#### Excerpt to read
────────────────

I read this and I think about all the implications that it has. What does it mean to be made in the image of God? What does that even mean?
I spend a lot of time thinking about what it means, and I’m glad to have that conversation someday with you if you ask. But today I don’t actually care about what it means in a literal sense, but I have been struck breathless for what it means to us.
Every human is made in the image of God.
The very image of God is imprinted on every person you will ever come in contact with. This is breathtaking. You look into the eyes of whoever you meet, and you look into the eyes of God. The bodies we inhabit, the good that we do, the love that we share, the communities that we form – all of these reflect the image of God.
This means something for us. In the same way that when we do to the least of these we do also to Christ, whatever we do to one another we do to God.
In the same way that we are the body of Christ and what we do represents Christ in the world, what we do in the world then becomes reflective of the image of God to the world.
In the same way that the early church devoted itself to these forms and practices to build up the body, what we do with each other can clarify that image in each other.
In the same way that Micah calls us to justice, kindness, and humility; we are imprinted with the image of a liberating God who embodies all of those qualities.
But even more, we are created in the image of a God who is love. Which means that we are created in and as love. We are loved by God, and called to love. We can love as God loves, if we can tap into that image that dwells within.
God created us good. God created us in God’s image.
And we bear the responsibility of this image in the world. But we also bear the bounty of mercy and grace that comes with sharing in this work with God, and all those who share in God’s image.
We are loved. We are worthy. We are enough. We are good.
Will ever take that away from you.
When you feel the image fade in yourself; when others degrade that image in you or your neighbor; when your heart sinks and you feel the weight of human frailty; never ever forget that the image of God is how you are made from the beginning of creation and how you will be long after creation ceases.

────────────────

#### Goals
a: In the reflection on the image of God, begin at the words "In the same way that Micah" and stop after "that dwells within.", and write that part out again with "liberating" swapped for "merciful".
b: Decide whether each statement below agrees with the reflection on the image of God, answering yes or no and quoting the words that settle it: (i) Every human is made in the image of God. (ii) The writer refuses ever to talk about what being made in the image of God means. (iii) Micah calls us to justice, kindness, and humility.
c: According to the reflection on the image of God, in and as what are we created?

#### Data segment
────────────────

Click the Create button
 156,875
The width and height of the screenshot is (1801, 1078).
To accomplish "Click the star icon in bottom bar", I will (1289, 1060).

────────────────

#### Task-by-task answers
a:
In the same way that Micah calls us to justice, kindness, and humility; we are imprinted with the image of a merciful God who embodies all of those qualities.
But even more, we are created in the image of a God who is love. Which means that we are created in and as love. We are loved by God, and called to love. We can love as God loves, if we can tap into that image that dwells within.

b:
(i) Yes: "Every human is made in the image of God."
(ii) No: "I’m glad to have that conversation someday with you if you ask."
(iii) Yes: "Micah calls us to justice, kindness, and humility"

c: We are created in and as love.